### EXERCISE AIM
Every line from the line containing "info@NewCanaanLandTrust.org (158, 1256)" through the final line of the data is to be printed exactly; no other line is to appear.

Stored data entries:
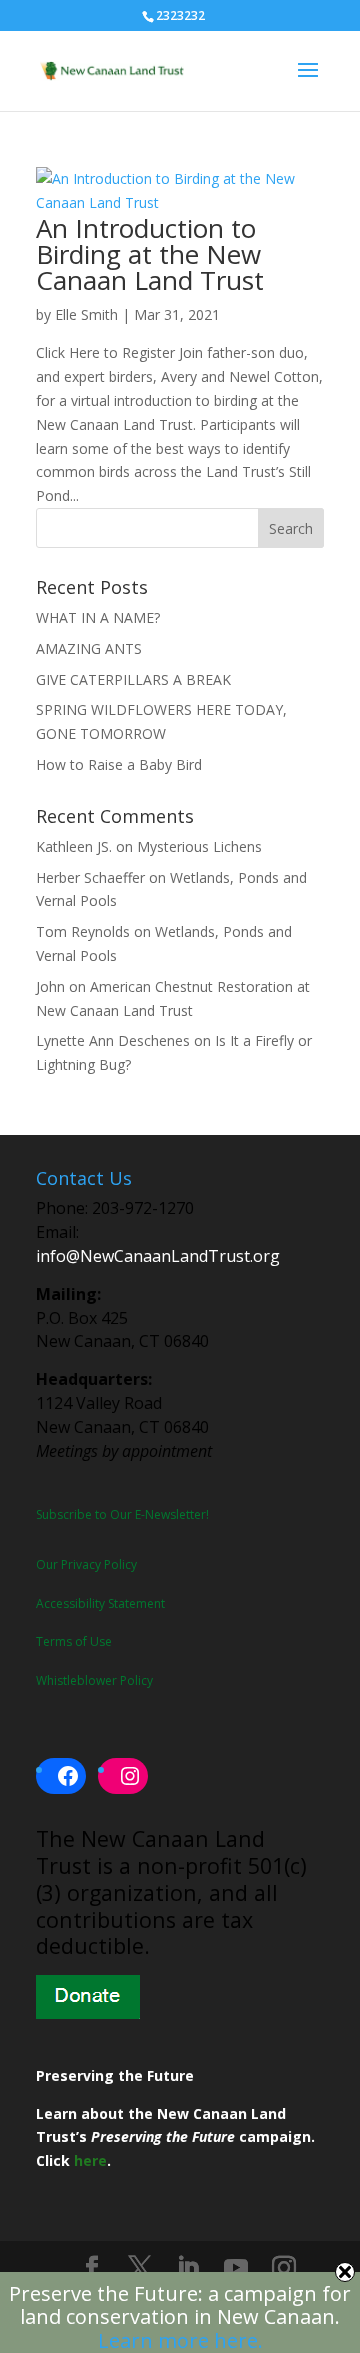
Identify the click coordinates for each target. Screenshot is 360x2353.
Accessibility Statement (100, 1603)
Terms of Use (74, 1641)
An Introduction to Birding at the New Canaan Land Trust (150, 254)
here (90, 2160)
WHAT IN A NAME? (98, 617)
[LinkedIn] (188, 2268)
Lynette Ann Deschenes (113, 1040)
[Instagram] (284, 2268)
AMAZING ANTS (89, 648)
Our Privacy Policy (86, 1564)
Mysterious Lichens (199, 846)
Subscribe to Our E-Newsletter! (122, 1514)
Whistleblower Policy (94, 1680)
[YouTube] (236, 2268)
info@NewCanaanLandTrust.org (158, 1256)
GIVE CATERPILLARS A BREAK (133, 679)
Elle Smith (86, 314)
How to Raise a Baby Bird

### REPLY TO THE TASK
info@NewCanaanLandTrust.org (158, 1256)
GIVE CATERPILLARS A BREAK (133, 679)
Elle Smith (86, 314)
How to Raise a Baby Bird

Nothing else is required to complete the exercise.